Mais il ne s'agit que d'exceptions dans l'ensemble des annales : Pomme représente bien la norme.


Notes

(1) La thèse de B. Cadet n'étant pas imprimée, on pourra trouver les rubriques de son code in Les Sciences de l'Éducation pour l'ère nouvelle, nº 4, 1972 pp. 148-151.
(2) J. Vial, Pédagogie de l'orthographe française, pp. 166-167.
(3) In Repères nº 12, sept. 1971. Reproduites dans l'ouvrage collectif coordonné par M. Chaumont (Bibl. nº 6 , document Z, page 158).
(4) Songeons, en effet, à la réflexion si pertinente de J. Vial (ouvr. cité, pp. 66-7) : "Une grille ne peut être en fait qu'une hypothèse de travail modifiée au fur et à mesure des recensements".

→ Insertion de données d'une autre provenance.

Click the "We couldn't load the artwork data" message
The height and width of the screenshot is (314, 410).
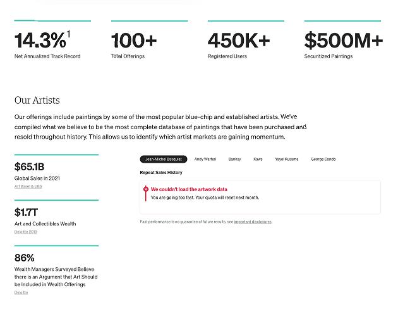(189, 189)
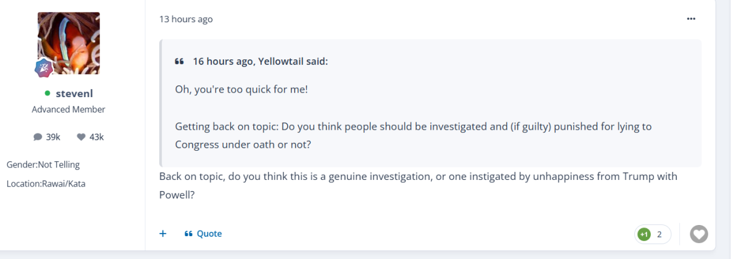Click the 'Location:Rawai/Kata' profile field
Screen dimensions: 741x259
tap(46, 184)
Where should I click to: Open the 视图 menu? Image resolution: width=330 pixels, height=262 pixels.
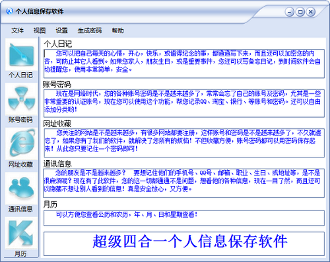click(40, 30)
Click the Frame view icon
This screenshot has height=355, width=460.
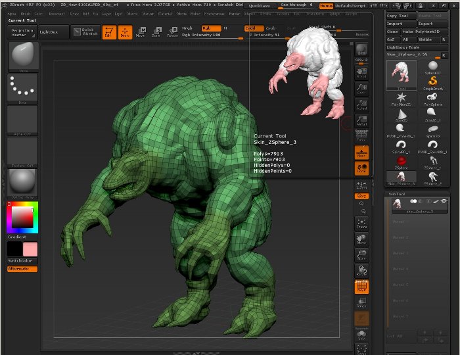(361, 224)
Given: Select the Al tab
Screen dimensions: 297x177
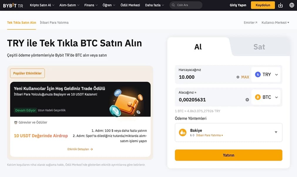Looking at the screenshot, I should click(198, 46).
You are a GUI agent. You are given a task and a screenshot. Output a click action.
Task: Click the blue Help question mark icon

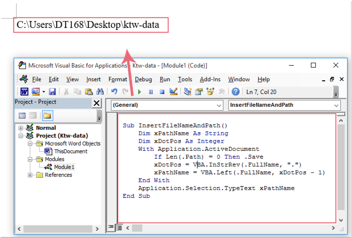click(235, 92)
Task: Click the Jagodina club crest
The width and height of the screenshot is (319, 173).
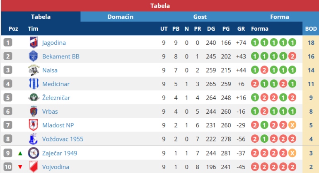Action: click(33, 42)
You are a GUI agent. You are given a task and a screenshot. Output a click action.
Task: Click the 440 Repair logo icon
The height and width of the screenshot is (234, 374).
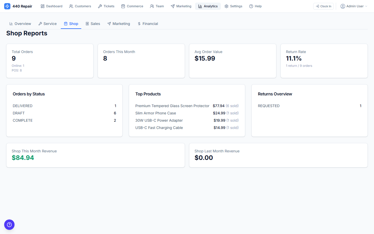coord(7,6)
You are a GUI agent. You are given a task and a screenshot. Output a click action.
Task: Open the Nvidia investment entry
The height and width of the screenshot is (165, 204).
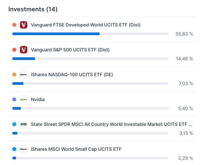pyautogui.click(x=38, y=99)
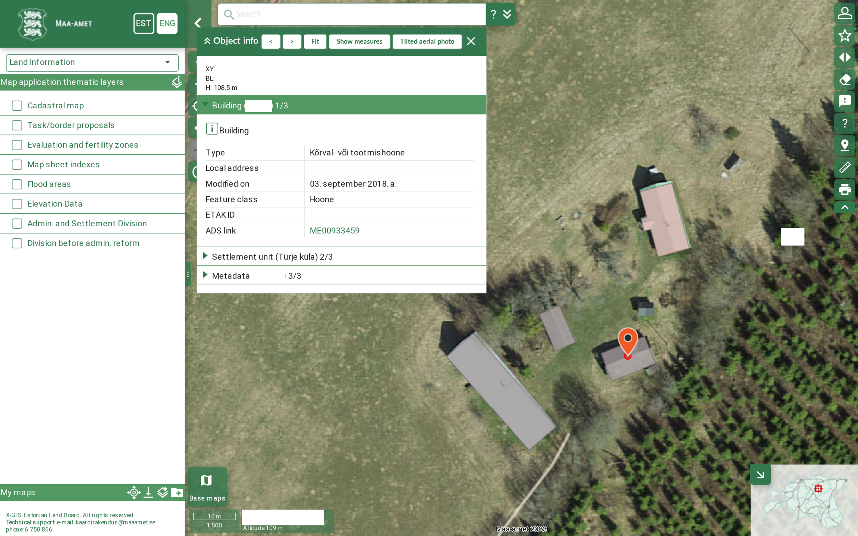Screen dimensions: 858x536
Task: Switch language to EST
Action: pyautogui.click(x=143, y=23)
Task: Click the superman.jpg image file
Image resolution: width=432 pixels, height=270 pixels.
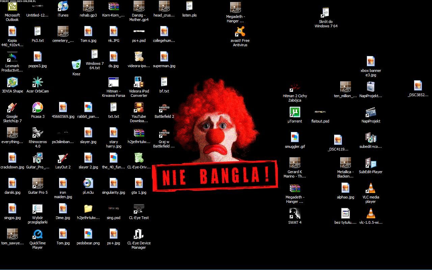Action: 164,57
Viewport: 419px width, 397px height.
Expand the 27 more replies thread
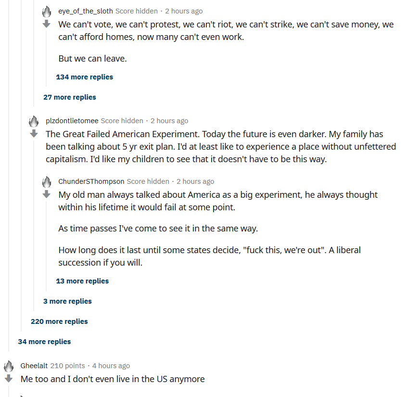tap(69, 97)
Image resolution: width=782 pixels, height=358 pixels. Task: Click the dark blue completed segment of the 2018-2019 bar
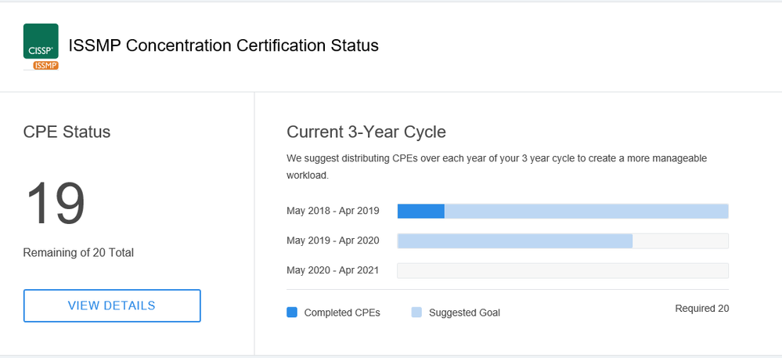click(x=421, y=211)
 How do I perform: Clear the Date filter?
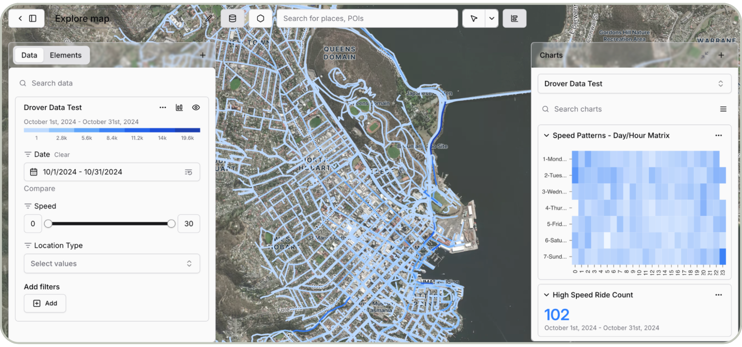click(62, 155)
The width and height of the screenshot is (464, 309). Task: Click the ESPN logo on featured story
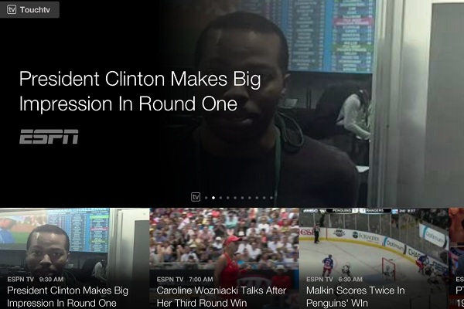pos(49,137)
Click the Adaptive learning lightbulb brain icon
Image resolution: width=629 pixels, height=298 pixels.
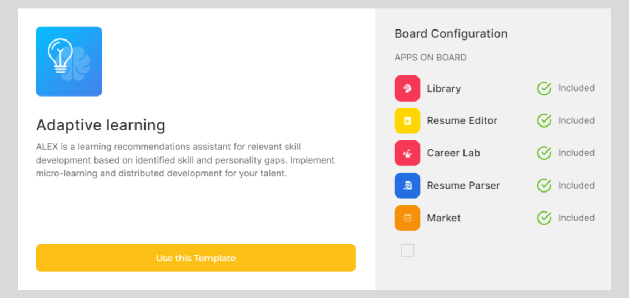click(x=69, y=62)
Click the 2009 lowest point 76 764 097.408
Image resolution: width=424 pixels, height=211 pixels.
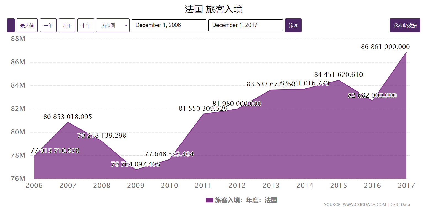136,170
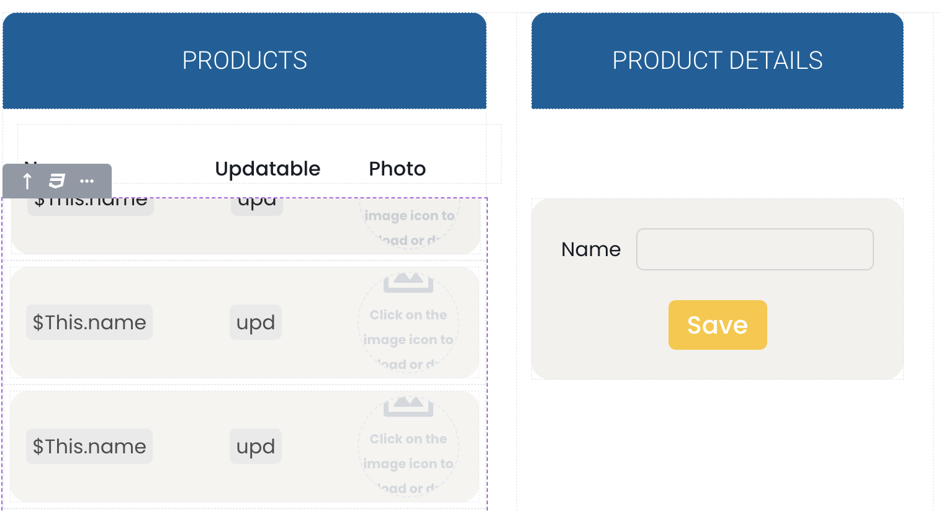Viewport: 941px width, 511px height.
Task: Click "image icon to" text in third row
Action: (408, 464)
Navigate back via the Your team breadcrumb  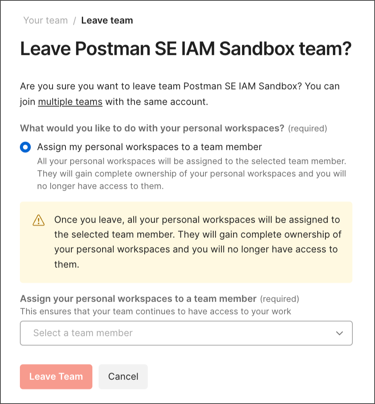(45, 20)
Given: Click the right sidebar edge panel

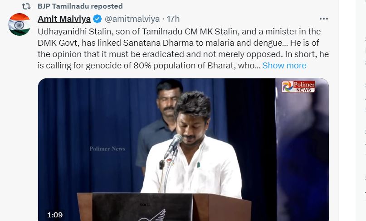Looking at the screenshot, I should [x=361, y=111].
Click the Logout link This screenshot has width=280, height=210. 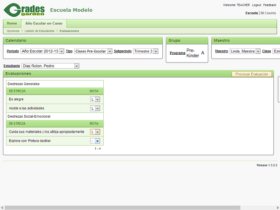[x=256, y=5]
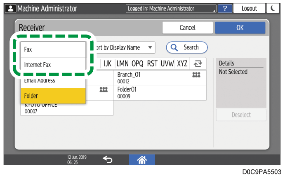
Task: Open the Sort by Display Name dropdown
Action: click(x=123, y=47)

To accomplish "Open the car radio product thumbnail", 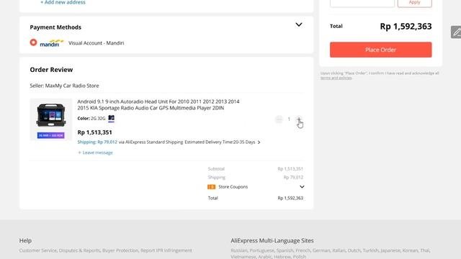I will pos(51,119).
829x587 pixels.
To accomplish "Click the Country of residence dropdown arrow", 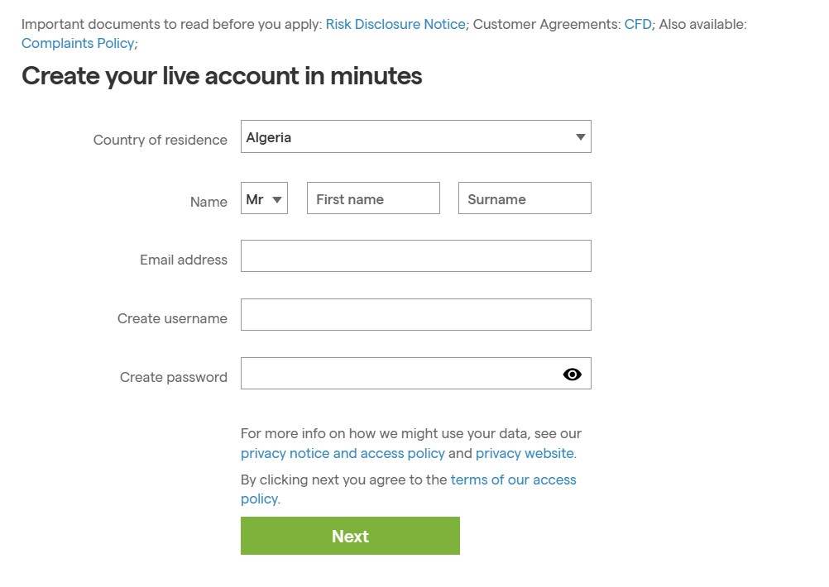I will pos(580,137).
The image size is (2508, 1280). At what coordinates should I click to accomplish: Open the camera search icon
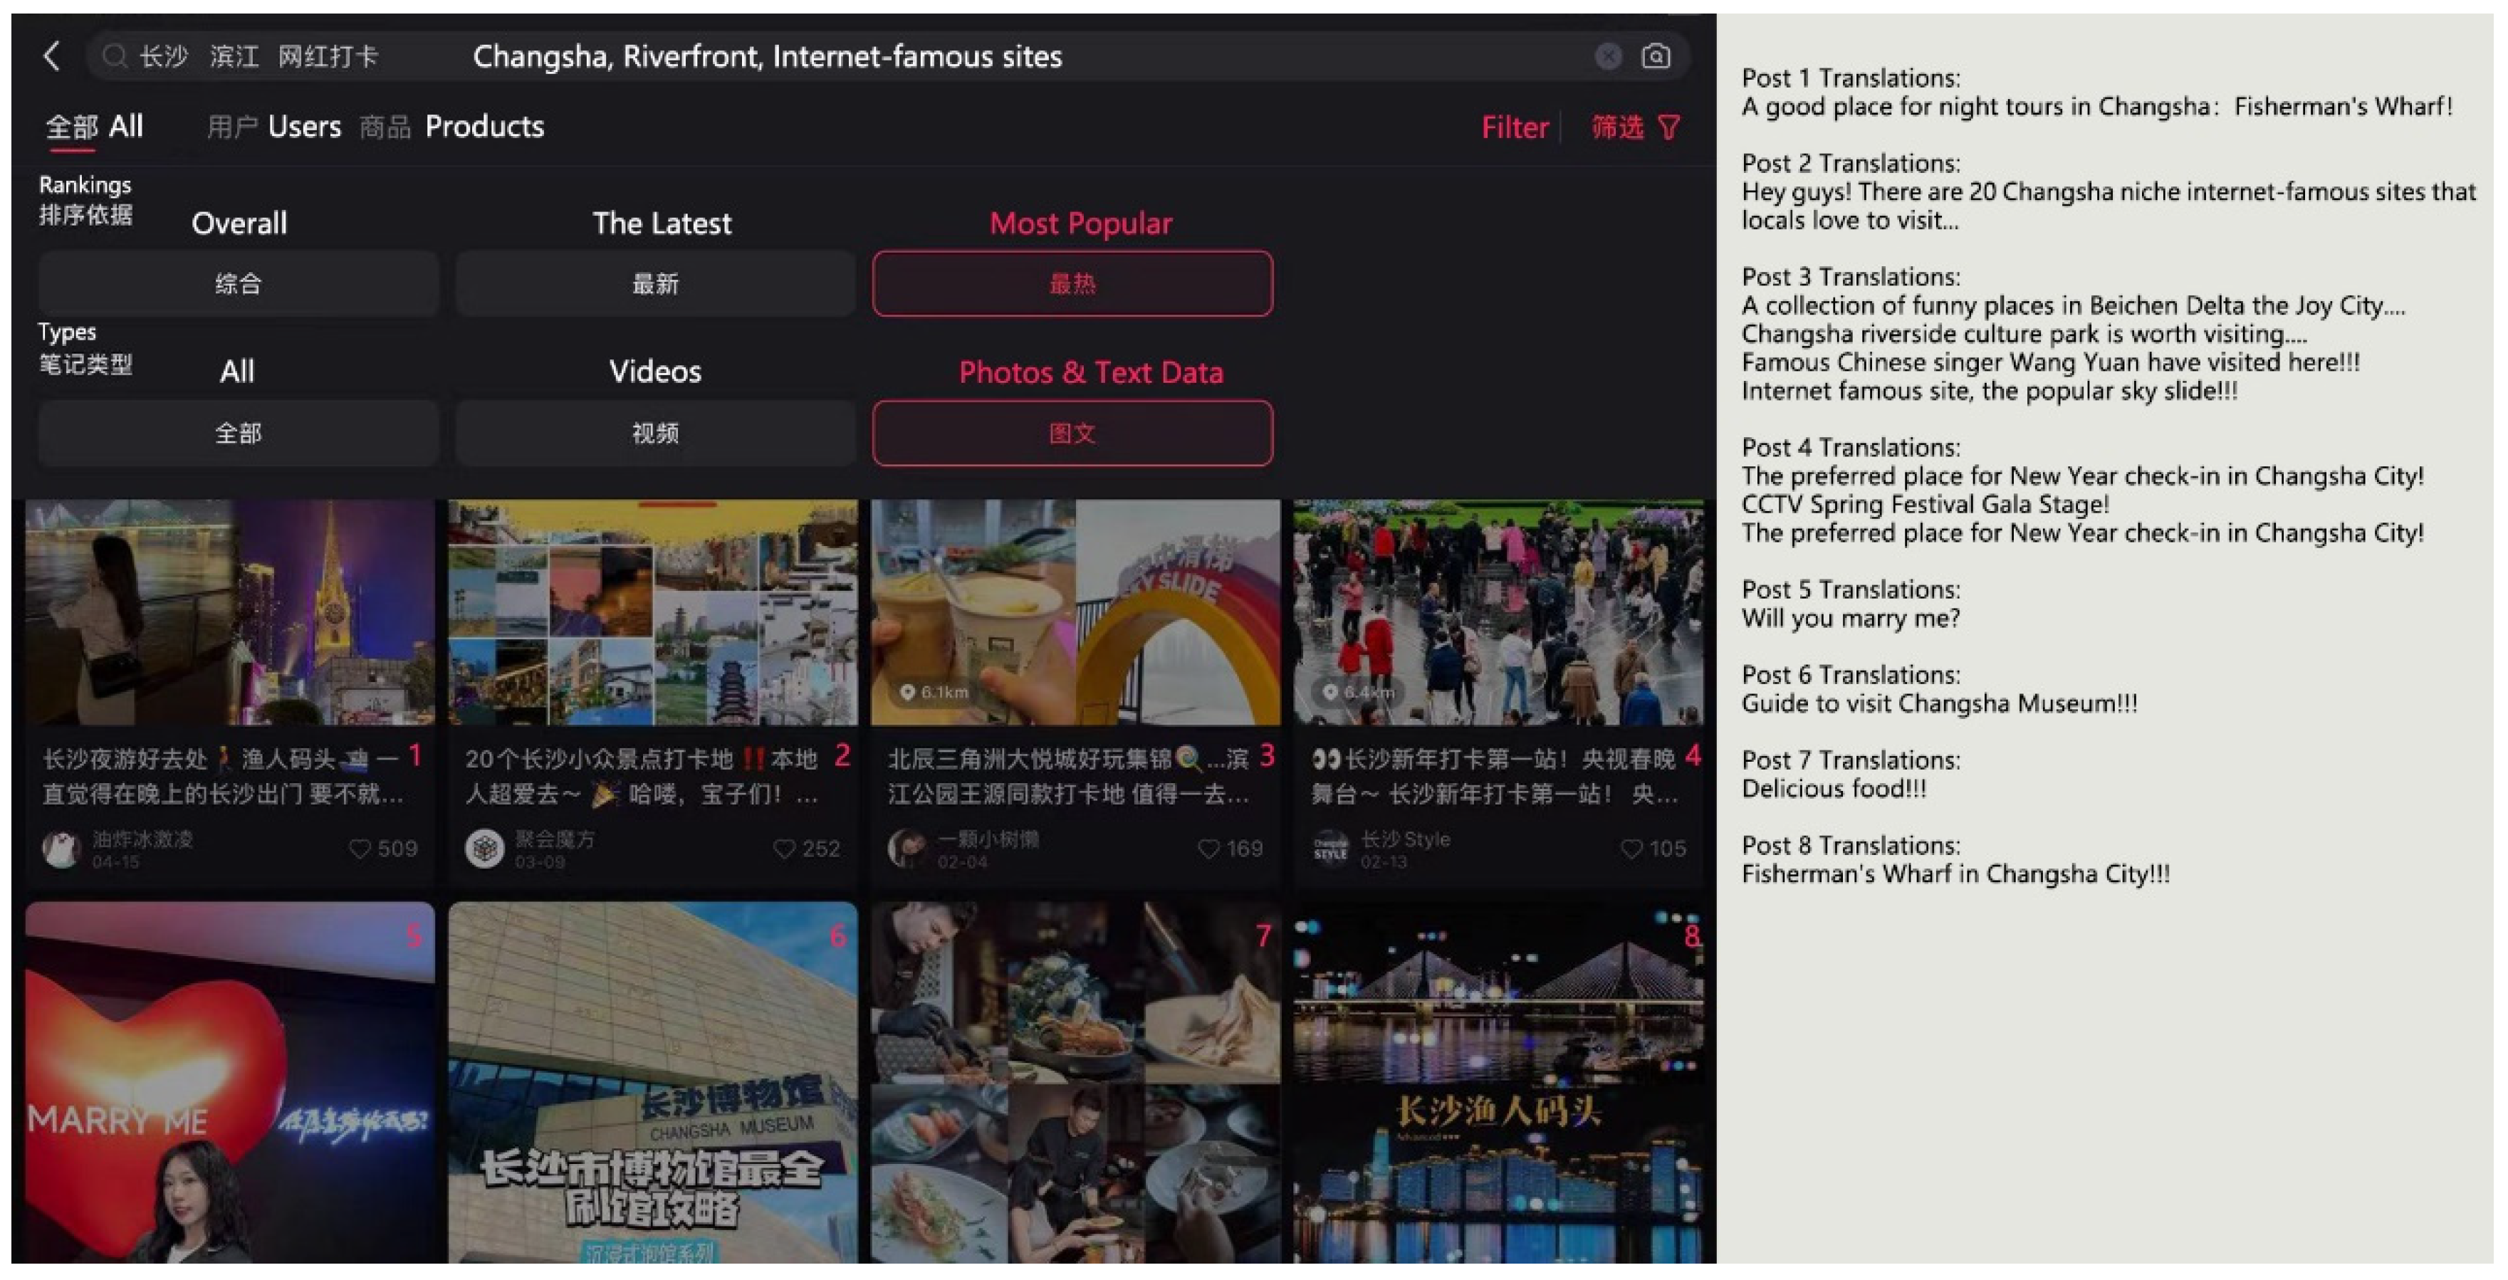[1656, 56]
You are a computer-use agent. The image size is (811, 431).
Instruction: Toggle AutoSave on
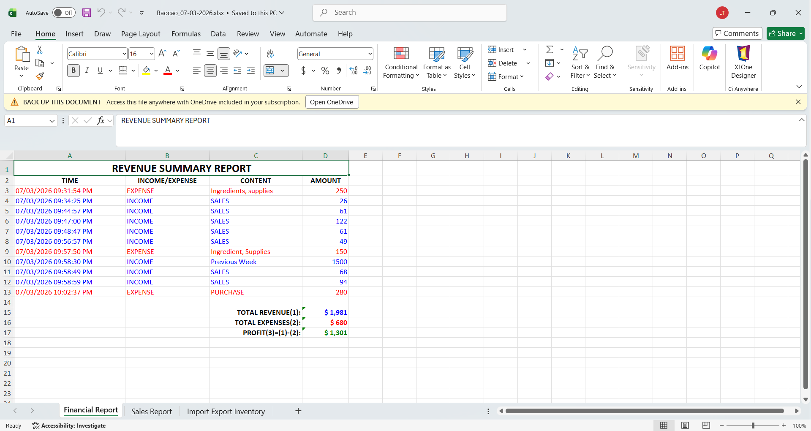[63, 13]
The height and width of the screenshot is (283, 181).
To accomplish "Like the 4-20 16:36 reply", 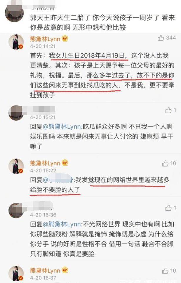I will 168,208.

(5) J. Simon, ouvr. cit., p. 13.
(6) L'expression est de H. Frei (Bibl. nº 9, p. 45), qui donne les exemples suivants : essort (de sortir) sur effort ; "les allemands me long enlevés" (lettre d'une femme de prisonnier, 1914-1918).
(7) L'expression est de Jean Vial (ouvr. cit., p. 137).
(8) Et encore : je vous écrirez ; il les voient ; ils nous chanterons (exemples empruntés à J. Vial).
(9) H. Frey, ouvr. cit., p. 56.
(10) Exemple extrait d'une étude conduite à l'École Normale de Nîmes, et publiée dans Repères nº 12, septembre 1971 (p. 71).
<11) Mais il convient de préciser que la dictée n'était pas la seule épreuve à corriger.
(12) Personnellement, nous ne voyons aucune justification à une telle hiérarchie dans le caractère de gravité des erreurs (les erreurs les plus "graves" étant celles qui font obstacle à la communication).
(13) B. 0. nº 7, 1975, p. 693. Souligné par nous.
(14) R. Dottrens a démontré, il est vrai, à l'aide du test de Bravais-Pearson, qu'il était aussi légitime de mesurer le niveau orthographique d'un sujet dans une dictée que dans une production personnelle (cf. l'Éducateur Suisse, nº 12, du 11 juin 1921, page 201). Demeure bien entendu le problème de la longueur des textes, qui peut varier assez considérablement en fonction de l'écriture du candidat.
(15) Ce qui devrait relever de la pédagogie de soutien, bien oubliée- ou dévoyée - aujourd'hui.
(16) Cf. première partie de cette étude, note 15. En annexe IV, le listing du programme permettant soit le calcul du coefficient, soit directement la construction du barème.
(17) Cf. supra première partie de cette étude (Taxer les fautes), chapitre 1 (Études antérieures), & 2.
(18) Cf. supra première partie de cette étude (taxer les fautes), chapitre 1 (Études antérieures), & 2. Signalons une autre étude de ce type, d'un grand intérêt : J.-Cl. Pintiaux, "Réflexions sur un concours", in Le Français aujourd'hui, nº 19, nov. 1972, pp. 45-49.